【子宮けいがんとワクチン】子宮けいがん激減、発症ゼロの国も──イギリス在住研究者に聞く
■オーストラリアでは約10年後に撲滅? 発症者ゼロの国も
オーストラリアでは、子宮けいがんの撲滅が2030年代前半に達成できると推定しています。当初、26歳までを対象にキャッチアップ接種をしたことがイギリスとの違いになるでしょうか。(イギリスのキャッチアップ接種は18歳までであった)このように各国ともに、現在行っている子宮けいがん検診をベースに、思春期の女性にワクチンを導入することで子宮けいがんを撲滅していきます。 人口が少ないスコットランドやノルウェーのような国では、13歳までにワクチンを接種した集団が、2023年に行われた25歳時の初検診を受けた結果、ついに子宮けいがんの発症者がゼロということが起こりました。

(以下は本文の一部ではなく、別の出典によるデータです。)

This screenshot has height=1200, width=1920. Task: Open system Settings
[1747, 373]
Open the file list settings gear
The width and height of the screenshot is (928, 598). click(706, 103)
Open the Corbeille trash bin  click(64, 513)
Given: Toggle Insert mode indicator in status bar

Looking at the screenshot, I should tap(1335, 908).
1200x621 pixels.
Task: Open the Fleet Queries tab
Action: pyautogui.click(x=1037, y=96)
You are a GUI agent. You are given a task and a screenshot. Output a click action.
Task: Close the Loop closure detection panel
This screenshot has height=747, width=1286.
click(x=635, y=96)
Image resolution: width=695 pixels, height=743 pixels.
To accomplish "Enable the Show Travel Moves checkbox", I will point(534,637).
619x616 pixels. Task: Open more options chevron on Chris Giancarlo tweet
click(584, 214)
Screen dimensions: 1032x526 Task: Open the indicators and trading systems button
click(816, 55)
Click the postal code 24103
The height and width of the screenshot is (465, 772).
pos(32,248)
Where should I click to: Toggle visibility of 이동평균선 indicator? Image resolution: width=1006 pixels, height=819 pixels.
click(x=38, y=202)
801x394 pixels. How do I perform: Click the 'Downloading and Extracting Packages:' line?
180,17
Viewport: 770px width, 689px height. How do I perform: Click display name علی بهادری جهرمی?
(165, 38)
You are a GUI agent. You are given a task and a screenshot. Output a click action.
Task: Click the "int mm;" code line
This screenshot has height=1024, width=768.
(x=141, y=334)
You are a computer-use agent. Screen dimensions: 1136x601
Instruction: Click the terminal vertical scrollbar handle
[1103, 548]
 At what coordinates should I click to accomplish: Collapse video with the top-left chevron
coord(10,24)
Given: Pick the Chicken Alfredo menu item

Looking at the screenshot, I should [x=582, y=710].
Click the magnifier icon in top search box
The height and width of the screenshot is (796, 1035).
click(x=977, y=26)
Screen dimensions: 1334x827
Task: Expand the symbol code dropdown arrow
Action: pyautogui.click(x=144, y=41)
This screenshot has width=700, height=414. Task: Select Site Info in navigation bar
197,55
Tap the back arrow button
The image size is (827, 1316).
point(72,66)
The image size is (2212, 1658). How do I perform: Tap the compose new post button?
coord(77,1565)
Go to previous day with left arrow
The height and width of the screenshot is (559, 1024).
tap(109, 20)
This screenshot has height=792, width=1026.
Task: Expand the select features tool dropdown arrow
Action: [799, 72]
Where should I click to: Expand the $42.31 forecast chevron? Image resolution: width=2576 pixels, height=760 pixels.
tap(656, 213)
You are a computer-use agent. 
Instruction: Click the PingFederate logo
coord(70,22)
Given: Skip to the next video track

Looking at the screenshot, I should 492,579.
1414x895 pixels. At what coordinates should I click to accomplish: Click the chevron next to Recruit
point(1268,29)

ワクチンが接種される前は10人程度いたのですが、HPVワクチンに子宮けいがん予防効果があることは疑いようがありません。
■12、13歳で打つことがポイント
HPVワクチン接種にあたって、非常に重要なポイントは、子宮けい部がHPV(ヒトパピローマウイルス)に感染する前に接種することです。その1番の感染機会である性的活動が始まるはるか前の「前思春期」あたりで多くの人が接種することが理想です。 現在日本での子宮けいがん「発症」のピークは35歳から45歳あたりですが、その20年近くも前にウイルスに「感染」していて、20年かけて発症していることを知ることが大事です。「感染」のピークは、新しい性的なパートナーを持つ頻度に比例し、15歳から35歳頃までが大半とされます。「感染」から数年~数十年たって発症するということをまず理解してもらい、感染リスクが発生する前、定期接種の対象者の多くの人がワクチンを打つことが一番重要でしょう。 HPVに感染するのは新しい性的な、密な皮膚・粘膜の接触を持つようなパートナーを持つ時です。アメリカでの推定では生涯1人のパートナーを持つ場合、50%くらいの人ががんの原因となるようなHPVに感染している、2人いれば75%ぐらい。3人から6人の場合、90%以上となっています。つまり、平均的な性的活動があるほとんどの人が感染している、感染すること自体はありふれていると考えていいと思います。